花蜜食コウモリの舌は血流で形状が変化


パラスシタナガコウモリ(学名:Glossophaga soricina)は長い舌を使って花の蜜を飲むことが知られているが、このほど、ハイスピードカメラを用いた研究によって、コウモリの舌の形は血流によって変化し、そのおかげで効率良く花の蜜を絡めとれるということが確認された。研究の共著者であるアメリカ、ブラウン大学のキャリー・ハーパー(Cally J. Harper)氏は、これは自然界に類を見ないものだと語る。


音史のブログ-花蜜食コウモリ
パナマで撮影された花蜜食のコウモリ。枠内は、舌先の拡大画像。

Photograph by Christian Ziegler, National Geographic; Image inset courtesy Cally Harper



パラスシタナガコウモリの舌先には多数の毛髪様の突起がある。この突起は通常は寝ているが、血流が増加すると1本1本が太くなって立ち上がる。コウモリはこの突起が列をなした舌を突き出して、エサとなる花の蜜を絡めとっている。

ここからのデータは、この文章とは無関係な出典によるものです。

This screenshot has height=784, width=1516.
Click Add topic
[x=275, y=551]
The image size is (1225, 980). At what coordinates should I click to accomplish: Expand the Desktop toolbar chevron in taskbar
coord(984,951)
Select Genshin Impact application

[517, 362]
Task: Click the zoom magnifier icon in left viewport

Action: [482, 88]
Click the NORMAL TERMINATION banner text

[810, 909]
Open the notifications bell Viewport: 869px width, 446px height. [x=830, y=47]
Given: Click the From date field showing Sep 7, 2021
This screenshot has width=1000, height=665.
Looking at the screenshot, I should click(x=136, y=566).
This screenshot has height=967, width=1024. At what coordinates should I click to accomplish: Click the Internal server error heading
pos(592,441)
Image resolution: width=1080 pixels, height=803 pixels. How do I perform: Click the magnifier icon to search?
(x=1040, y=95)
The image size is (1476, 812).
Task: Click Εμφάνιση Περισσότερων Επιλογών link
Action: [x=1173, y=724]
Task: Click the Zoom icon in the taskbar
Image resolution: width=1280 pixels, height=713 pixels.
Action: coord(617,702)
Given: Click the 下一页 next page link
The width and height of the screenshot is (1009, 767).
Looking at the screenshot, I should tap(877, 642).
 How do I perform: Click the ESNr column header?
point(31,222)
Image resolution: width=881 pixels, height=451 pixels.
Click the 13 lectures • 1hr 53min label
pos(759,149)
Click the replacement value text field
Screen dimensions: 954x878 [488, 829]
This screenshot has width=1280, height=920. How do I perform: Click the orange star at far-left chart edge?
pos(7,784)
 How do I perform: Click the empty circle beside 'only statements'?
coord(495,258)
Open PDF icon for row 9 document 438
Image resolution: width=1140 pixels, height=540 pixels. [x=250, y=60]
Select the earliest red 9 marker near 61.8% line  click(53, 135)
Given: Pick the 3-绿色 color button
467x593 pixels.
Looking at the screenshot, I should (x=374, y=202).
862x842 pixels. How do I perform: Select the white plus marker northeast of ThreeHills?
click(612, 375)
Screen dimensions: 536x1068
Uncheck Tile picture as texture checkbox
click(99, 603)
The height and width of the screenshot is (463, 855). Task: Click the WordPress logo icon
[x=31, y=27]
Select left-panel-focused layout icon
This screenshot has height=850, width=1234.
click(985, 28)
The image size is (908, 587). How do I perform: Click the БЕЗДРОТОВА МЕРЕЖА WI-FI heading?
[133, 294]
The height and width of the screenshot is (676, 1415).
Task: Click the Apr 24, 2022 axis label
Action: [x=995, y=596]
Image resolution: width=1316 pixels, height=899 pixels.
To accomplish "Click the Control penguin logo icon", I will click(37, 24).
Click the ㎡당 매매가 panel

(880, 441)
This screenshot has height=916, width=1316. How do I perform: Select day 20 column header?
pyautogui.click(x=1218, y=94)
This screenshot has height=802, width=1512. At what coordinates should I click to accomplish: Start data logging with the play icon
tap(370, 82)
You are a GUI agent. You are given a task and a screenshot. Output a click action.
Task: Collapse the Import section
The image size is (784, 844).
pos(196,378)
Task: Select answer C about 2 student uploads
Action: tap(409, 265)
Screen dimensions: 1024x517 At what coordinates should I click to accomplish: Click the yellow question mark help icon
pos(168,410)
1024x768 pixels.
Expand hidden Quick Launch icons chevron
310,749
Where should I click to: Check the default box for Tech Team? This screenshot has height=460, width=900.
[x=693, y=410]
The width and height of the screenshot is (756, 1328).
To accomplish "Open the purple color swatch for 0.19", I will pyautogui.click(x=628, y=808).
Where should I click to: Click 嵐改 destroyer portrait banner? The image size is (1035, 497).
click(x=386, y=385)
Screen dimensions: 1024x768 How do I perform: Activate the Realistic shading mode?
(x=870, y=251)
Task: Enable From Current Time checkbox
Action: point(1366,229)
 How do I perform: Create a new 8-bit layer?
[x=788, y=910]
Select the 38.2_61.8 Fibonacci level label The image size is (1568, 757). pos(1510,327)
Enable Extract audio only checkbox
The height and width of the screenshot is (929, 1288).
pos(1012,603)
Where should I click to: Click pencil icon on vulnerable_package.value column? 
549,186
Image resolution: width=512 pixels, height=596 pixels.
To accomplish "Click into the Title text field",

「毛髪様の突起については早くから知られていたが、今回カラーのハイスピード動画を見て初めて、エサをとっている間、この突起が舌に対して垂直に立ち上がっていることが確認できた。これは舌の血流量の増加によるものだ」とハーパー氏は言う。

◆コウモリの舌の科学

 ハーパー氏らのチームは今回の研究で、コウモリの舌の突起は血管とつながっており、その血管が拡張していることに気づいた。

 コウモリは花に近づくと舌を突き出して蜜を得ようとするが、このとき舌先の長さは50%以上も伸びる。また、カラーの動画では、はじめはピンク色だった毛髪様の突起が、固くなり赤黒くなっているのが確認できる。

 このためチームでは、血管を流れる血流量の増大によって突起が立ち上がるのではないかと仮説を立てた。これを検証するため、死んだコウモリの舌の標本に血液を模した液体を注入し、ハイスピードカメラで撮影したところ、生きているコウモリの場合と同様に突起が立ち上がった。筋肉は死んでいるのだから、突起が立ち上がるのは血液の作用によるものと考えられる。

「舌先に張り巡らされた血管のネットワークは筋繊維に囲まれている。筋肉が収縮すると舌の血管に圧力がかかり、血液が舌先に集中して毛髪様の突起が立ち上がる」とハーパー氏は説明する。

◆舌の進化的適応

 パラスシタナガコウモリの舌先のこのような構造は、わずかな食資源でも生き延びられるよう進化したものではないかとハーパー氏は見ている。南米およびメキシコ、ジャマイカで生息の確認されているパラスシタナガコウモリは、主に花の蜜を主食としているが、これは人間が考えるほど簡単なことではない。

「エサをとるためには花の前でホバリングしていなくてはならないが、それには多くのエネルギーを消費する。できるだけ速く、できるだけ多くの花蜜を吸うことが重要だ」とハーパー氏は言う。

◆進化の驚異

 カナダ、トロント大学スカボロ校で脊椎動物の生理学を専門とするケネス・ウェルチ(Kenneth Welch)氏は、この研究を読んで、ハチドリに関する別の最近の研究を思い出したという。そこでは、ハチドリが筒状の長い舌を開閉して花蜜を包み込んでいる可能性が検証されていた。

 花蜜食のコウモリとハチドリとは、どちらも花の蜜を主食とする。ともにホバリングができるが、その方法はそれぞれ異なる。また、どちらも単糖類をエネルギー源とするが、血糖値の制御方法は異なっているとされる。

「どちらも花から蜜を得やすくするための特殊な舌を備えていることが分かったが、その舌の仕組みと働きはかなり異なっているらしい」とウェルチ氏は言う。

◆小型ロボットに応用?

ハーパー氏は、パラスシタナガコウモリの舌の自然のシステムを模倣した小型ロボットを作成すれば、将来的には内視鏡などの外科手術器具の役割を負わせられるのではないかと見ている。

「コウモリの舌は柔軟で、長さを伸ばしつつ同時に表面の形状を変えることができる。同様の仕組みを使えば、手術中に血管や腸の狭い部分を拡張させるのに役立つのではないか」とハーパー氏は言う。

 パラスシタナガコウモリに関する今回の研究は、「Proceedings of the National Academy of Sciences」誌オンライン版に5月6日付けで掲載された。